Repeat each record exactly. Any picture gets left out.

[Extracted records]
Content starts

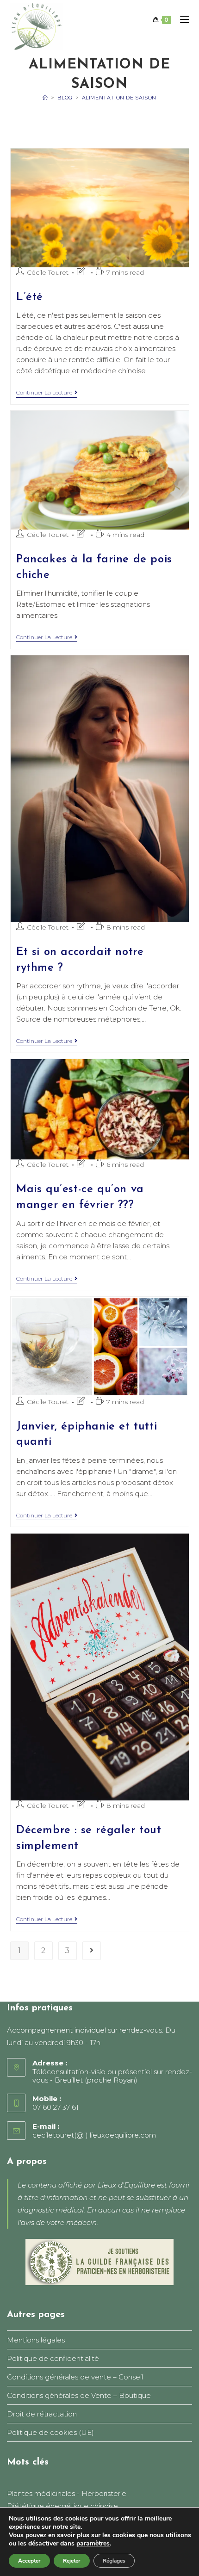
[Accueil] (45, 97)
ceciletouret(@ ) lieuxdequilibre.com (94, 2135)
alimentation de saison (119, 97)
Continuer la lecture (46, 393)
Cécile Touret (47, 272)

Content ends

_SOLUTION BELOW_.
[Accueil] (45, 97)
ceciletouret(@ ) lieuxdequilibre.com (94, 2135)
alimentation de saison (119, 97)
Continuer la lecture (46, 393)
Cécile Touret (47, 272)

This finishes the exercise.